Senate Republicans have previously hesitated to commit to a tax cut, warning that future bills and inflation could undo all of the economic benefits from the last year.

Instead, in a Tuesday news release, Senate Republicans echoed much of what Holcomb’s agenda included: making more Hoosiers eligible for a $125 spring refund, ending the public health emergency and stabilizing school funding for quarantined students.

“These are things that need to get done, and they’re important,” said Senate Pro Tem Rodric Bray, R-Martinsville. “There are bigger items that we’re going to address this legislative session … they’re more controversial, more complicated to work through, and so they didn’t land on our priority list.”

More controversial issues include restricting businesses’ ability to impose vaccine mandates on employees and limiting the teaching of critical race theory. Bray previously said he wasn’t aware of any Indiana school teaching the college-level academic concept, which dictionary.com defines as a conceptual framework that looks at historical laws and social structures’ effects on today’s perpetuation of racial inequality.

Bray said the Senate would focus on passing a bill to end the Indiana state of emergency but retain three provisions begun under it. Those three are enhanced federal funding for SNAP and Medicaid, and having the public health commissioner authorize childhood COVID-19 vaccinations.

“When you add the vaccine mandate language, it becomes a much heavier bill,” Bray said. “We’ll take a look at what the House sends over, and we’re going to have a spirited debate about it.”

Huston said the House hadn’t discussed splitting the bill into two separate pieces. The bill, House Bill 1001, appears in committee for the third time Thursday for amendments and a committee vote.

Neither leader said he had a contingency plan for a COVID-19 outbreak, despite high case numbers and low masking-wearing in both of their caucuses.

Bray said members were welcome to mask but that vaccines made last year’s COVID protocols unnecessary. In 2021, members sat in the public gallery to ensure social distancing and kept committee meetings limited to curb infections.

“It’s really a matter of personal responsibility to make sure you’re taking care of yourself,” Bray said.

He said he didn’t know how many members had opted to get the COVID-19 vaccination.

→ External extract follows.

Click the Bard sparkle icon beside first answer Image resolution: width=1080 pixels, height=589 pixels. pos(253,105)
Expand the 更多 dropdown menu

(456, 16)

House Democrats also released their agenda, targeting Hoosier debt and programs for parents.

“Indiana prospers when our people are healthy, well-educated, with access to good jobs and the chance to fulfill their dreams,” Minority Leader Phil GiaQuinta said. “But prosperity hinges on investment, and Indiana’s chronic lack of investment in Hoosiers has led to dismal outcomes and declining growth.”

Instead, the Fort Wayne Democrat proposed using some of the $5.1 billion projected budget surplus — he called it an embarrassment of riches — to increase wages and combat rising costs in child care, health care and education. He said that 47% of Hoosiers reported outstanding medical debt, and the average Indiana student graduated with $27,000 in loans.

“For hardworking Hoosiers, the burdens of health care, student loan debt and child care are harming the livings of many residents and holding our state back,” GiaQuinta said. “We can spend the next few months discussing divisive social issues and caving to the fringes of the political spectrum, or we can work together in order to find solutions to the very real issues that Hoosiers are facing every single day.”

Huston seemed to oppose to any spending in the form of new government programs, insisting that getting money “back to Hoosiers and letting them spend it” would be a better use of excess funds but didn’t dismiss GiaQuinta’s child tax credit suggestion.

“We’ll consider all of the options. I’m not closing down anything that give people back their money.”